Ein Jahr nach dem guten The Deathship has a new Captain legen The Vision Bleak ein neues Album nach. Hoch haben sich die beiden Musiker Konstanz und Schwadorf die Messlatte gelegt.
Bereits im Vorfeld versprachen die beiden das es sich bei Carpathia „um ein Mehr an allem“ drehen würde. Genau das ist ihnen auch gelungen. Bei der Scheibe handelt es sich um ein Konzeptalbum welches den Hörer an der Geschichte eines Geschäftsmannes teilhaben lässt. Damit beweisen The Vision Bleak ein weiteres Mal, das nicht nur ihre Musik fesselnd ist sondern auch die Geschichten die diese Musik begleiten.
Nach dem epochalen Intro „The drama of the wicked“ geht es mit der komplexen Musik los. Fette Gitarren Riffs haben die beiden Musiker kreiert, die im Gegensatz zum Vorgänger weniger in der schwarzen Ecke angesiedelt sind sondern mehr hin zur schwermetallischen Fraktion driften (Fans von Entombed oder ähnlichen Nord-Combos sollten mal ein Ohr riskieren). Zusammen mit Orchestralen Einflüssen und dem vorherrschenden, düsteren Gesang klingen die Songs nahezu unwiderstehlich. Ich brauchte allerdings etliche Rotationen der Scheibe bis ich das Material verinnerlicht hatte, doch wenn dieser Schritt erst mal getan, fällt es schwer die Scheibe beiseite zu legen. Nicht viel anders erging es mir mit dem Vorgänger.
Größtenteils legen The Vision Bleak ein höheres Tempo vor als auf dem letzten Release auch der Sound klingt noch eine Portion fetter. Für die kleine Überraschung sorgt der Track „Kutulu!“, dessen Refrain sich als wahrer Live-Gröhler erweist. Wenn sich das Album im Player entfaltet hat, dann klappt es. Hierfür sollte man aber etwas Zeit mitbringen.
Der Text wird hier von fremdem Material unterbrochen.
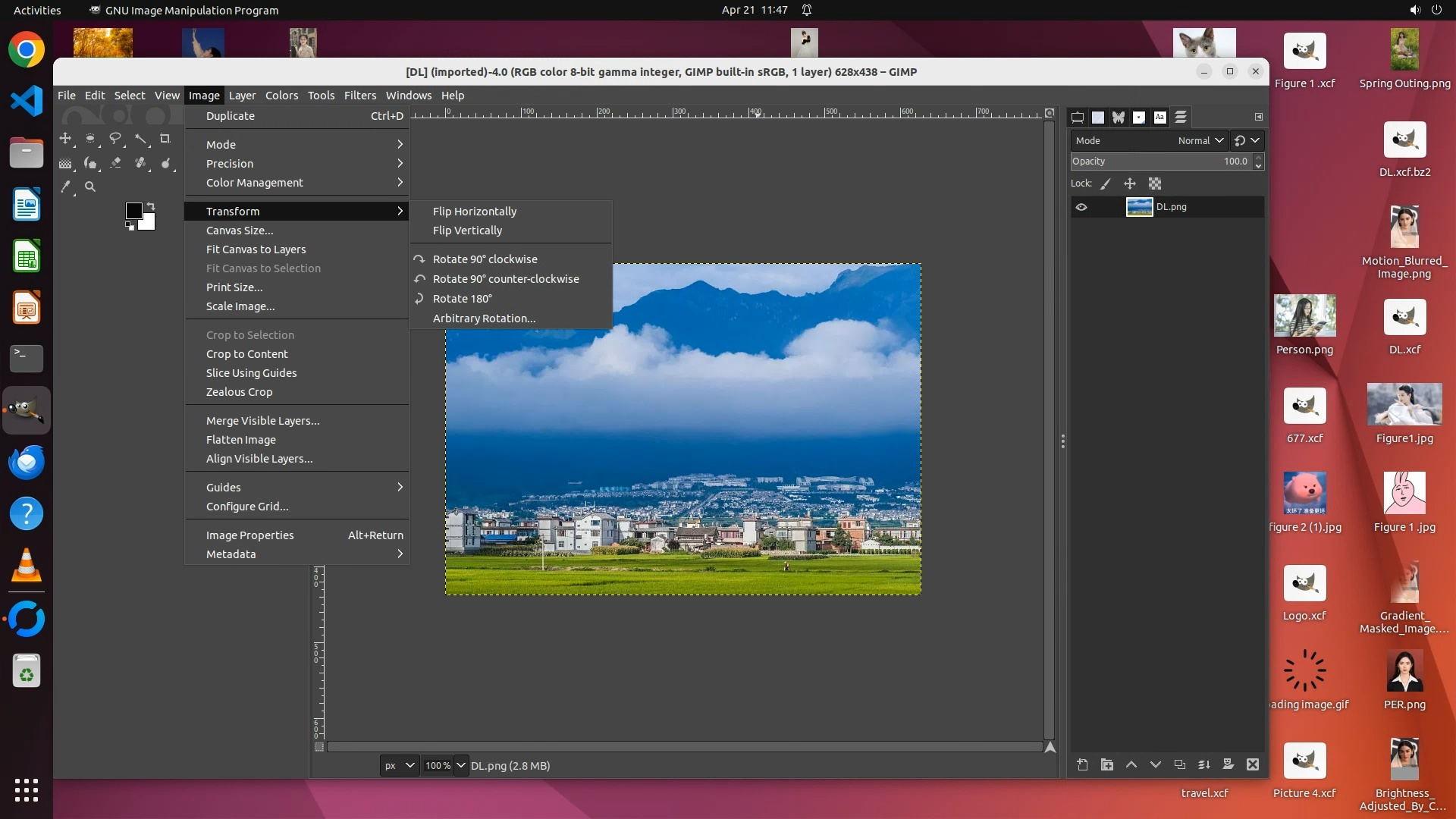Click Rotate 90° clockwise in submenu
The height and width of the screenshot is (819, 1456).
tap(485, 259)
Der Vorgänger gefiel mir allerdings eine Spurbreite besser, aber Carpathia ist ebenfalls ein Album welches nicht zu verachten ist. Dem eigenen Stil, den sich The Vision Bleak geschaffen haben, sind sie jedenfalls treu geblieben und konnten diesen weiter verfeinern. Schön so! Packen wir zu guter letzt dem Carpathia-Reisenden noch acht Gabeln mit ins Gepäck.